Three brief Intentions Papers have been published to solicit public input : Clean Transportation ,which discusses policies to incentivize Zero Emissions Vehicles – including the possibility of a ban the sale of new gasoline and diesel light duty vehicles by 2040;  Clean, Efficient Buildings,  which proposes five steps to cleaner buildings, including Energy efficiency labeling information, financial incentives, and additional training for workers in energy efficient retrofitting and in the new-build Energy Step code; and A Clean Growth Program for Industry , which includes the province’s Industrial Incentive under the carbon tax regime and addresses the potential dangers of “carbon leakage”.

Public Submissions are available online  and to date have been submitted by: Canadian Centre for Policy Alternatives (CCPA), written by Marc Lee ; Closer Commutes ;   The Wilderness Committee ; and  The Pembina Institute , which at 37 pages is extremely detailed, and includes 5 recommendations relating to Training and Certification for Clean Buildings,  including  a call for “a construction labour strategy that addresses skilled labour gaps and equity issues in the building industry. Integrate with emerging technology and innovation strategy to foster greater use of automation and prefabrication.”

The West Coast Environmental Law Association (WCEL)  also posted a thorough discussion of the Clean Growth proposals on its own website on August 16.  “BC’s decade-delayed climate strategies show why we need legal accountability” by Andrew Gage notes that the intentions papers are largely built on existing proposals (some dating back to the 2008 Climate Action Team  Report ), and that they are not complete, as the government is also developing proposals through its  Climate Solutions and Clean Growth Advisory Council  and the newly appointed Emerging Economy Task Force .  (The Wilderness Committee calls the proposals “underwhelming”). Whatever the final policies that flow from these consultations, WCEL emphasizes the importance of demanding accountability, and like Marc Lee in his submission, points to the success of the U.K.’s Climate Accountability Act (2008).

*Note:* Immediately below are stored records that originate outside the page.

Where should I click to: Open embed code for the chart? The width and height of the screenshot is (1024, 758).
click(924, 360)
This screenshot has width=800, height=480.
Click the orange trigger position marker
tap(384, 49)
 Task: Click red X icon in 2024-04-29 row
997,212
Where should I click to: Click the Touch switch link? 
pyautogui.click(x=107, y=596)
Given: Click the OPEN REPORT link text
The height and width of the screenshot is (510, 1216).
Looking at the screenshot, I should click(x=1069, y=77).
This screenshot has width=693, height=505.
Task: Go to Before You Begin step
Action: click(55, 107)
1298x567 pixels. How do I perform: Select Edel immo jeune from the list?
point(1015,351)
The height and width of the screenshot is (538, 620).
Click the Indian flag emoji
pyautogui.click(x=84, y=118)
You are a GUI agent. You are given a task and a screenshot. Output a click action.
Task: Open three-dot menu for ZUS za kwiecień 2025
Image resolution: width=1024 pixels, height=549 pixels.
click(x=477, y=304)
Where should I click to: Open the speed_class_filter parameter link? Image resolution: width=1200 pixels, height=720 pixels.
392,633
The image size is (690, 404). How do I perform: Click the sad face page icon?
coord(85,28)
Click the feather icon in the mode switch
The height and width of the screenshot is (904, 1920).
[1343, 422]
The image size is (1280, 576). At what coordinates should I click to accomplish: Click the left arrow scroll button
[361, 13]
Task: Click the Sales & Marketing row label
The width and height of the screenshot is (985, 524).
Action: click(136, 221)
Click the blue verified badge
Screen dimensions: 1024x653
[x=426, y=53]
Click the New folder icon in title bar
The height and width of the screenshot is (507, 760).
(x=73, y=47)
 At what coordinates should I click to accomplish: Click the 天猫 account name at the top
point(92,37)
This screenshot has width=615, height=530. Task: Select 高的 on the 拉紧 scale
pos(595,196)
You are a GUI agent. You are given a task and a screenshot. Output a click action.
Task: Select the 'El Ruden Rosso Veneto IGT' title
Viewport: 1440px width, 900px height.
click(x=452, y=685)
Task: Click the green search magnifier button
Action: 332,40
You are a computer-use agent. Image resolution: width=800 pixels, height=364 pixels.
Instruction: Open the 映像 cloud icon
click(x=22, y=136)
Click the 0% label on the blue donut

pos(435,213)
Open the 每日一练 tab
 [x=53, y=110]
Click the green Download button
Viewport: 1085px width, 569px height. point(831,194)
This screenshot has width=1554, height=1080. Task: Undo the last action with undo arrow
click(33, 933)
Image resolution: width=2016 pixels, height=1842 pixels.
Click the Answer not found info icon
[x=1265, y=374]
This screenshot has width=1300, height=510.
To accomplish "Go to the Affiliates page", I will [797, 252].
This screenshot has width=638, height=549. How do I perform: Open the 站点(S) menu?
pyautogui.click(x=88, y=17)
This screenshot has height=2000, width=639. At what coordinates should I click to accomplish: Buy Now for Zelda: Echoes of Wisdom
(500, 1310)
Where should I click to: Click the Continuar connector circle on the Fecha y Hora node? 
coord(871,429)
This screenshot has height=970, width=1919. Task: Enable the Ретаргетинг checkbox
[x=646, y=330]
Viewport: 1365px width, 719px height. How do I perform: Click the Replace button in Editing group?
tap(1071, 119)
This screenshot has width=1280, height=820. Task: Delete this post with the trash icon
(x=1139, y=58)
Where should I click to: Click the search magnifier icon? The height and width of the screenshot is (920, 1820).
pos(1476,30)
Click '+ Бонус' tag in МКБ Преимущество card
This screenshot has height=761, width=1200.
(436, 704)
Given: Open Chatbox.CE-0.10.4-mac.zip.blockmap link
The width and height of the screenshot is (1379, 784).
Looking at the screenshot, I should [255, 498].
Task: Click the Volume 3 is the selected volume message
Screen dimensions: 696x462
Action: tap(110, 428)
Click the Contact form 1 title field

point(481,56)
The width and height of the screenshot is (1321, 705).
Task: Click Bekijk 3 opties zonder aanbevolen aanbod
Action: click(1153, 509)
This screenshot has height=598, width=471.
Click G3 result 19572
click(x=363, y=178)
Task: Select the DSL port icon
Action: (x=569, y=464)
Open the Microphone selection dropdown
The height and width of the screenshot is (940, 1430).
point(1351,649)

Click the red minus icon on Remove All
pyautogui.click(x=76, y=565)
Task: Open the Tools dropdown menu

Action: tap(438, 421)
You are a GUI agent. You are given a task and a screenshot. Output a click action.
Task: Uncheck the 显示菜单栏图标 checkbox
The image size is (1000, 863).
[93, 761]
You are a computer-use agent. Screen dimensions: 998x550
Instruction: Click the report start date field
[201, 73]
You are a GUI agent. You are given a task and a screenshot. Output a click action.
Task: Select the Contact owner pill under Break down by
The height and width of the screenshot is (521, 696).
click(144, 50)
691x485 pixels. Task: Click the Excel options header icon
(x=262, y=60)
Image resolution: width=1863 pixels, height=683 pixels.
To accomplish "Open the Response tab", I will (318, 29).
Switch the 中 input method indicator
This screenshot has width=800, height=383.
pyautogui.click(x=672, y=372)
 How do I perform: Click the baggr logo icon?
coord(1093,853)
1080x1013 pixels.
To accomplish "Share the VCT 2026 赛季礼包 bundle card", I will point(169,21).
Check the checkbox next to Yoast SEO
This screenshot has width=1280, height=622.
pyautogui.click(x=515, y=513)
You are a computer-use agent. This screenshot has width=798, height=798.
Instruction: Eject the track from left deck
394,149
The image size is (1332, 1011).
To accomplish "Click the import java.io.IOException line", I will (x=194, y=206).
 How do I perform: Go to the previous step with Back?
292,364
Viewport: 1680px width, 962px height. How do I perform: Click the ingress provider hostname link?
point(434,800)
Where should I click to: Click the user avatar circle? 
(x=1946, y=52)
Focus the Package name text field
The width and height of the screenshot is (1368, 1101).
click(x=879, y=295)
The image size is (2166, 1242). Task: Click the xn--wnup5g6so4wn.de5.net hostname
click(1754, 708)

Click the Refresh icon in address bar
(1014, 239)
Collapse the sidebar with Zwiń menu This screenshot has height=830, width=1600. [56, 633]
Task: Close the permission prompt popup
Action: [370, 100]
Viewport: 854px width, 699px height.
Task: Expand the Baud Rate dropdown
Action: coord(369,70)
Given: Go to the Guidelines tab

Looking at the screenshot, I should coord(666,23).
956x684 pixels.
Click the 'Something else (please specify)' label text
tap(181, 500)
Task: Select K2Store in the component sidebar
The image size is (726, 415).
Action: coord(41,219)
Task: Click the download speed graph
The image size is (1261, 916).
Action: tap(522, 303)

WCEL has previously critiqued  Bill 34, B.C.’s  Climate Change Accountability Act which received Royal Assent on  May 31 2018.

Another commentary, appearing in the National Observer (July 27) addresses the weakness of the transportation proposals.  “B.C.’s climate plan needs a push – from you”  refers to the author’s more detailed report, Transportation Transformation: Building complete communities and a zero-emission transportation system in BC , which was published by the CCPA in 2011.

The CCPA also published an article on August 2, 2018 in Policy Note:  “The Problem with B.C.’s Clean Growth climate rhetoric” . Author Marc Lee reviews the history of the term “clean growth” and offers his critique, noting that clean growth “promises change without fundamentally disrupting the existing economic and social order.”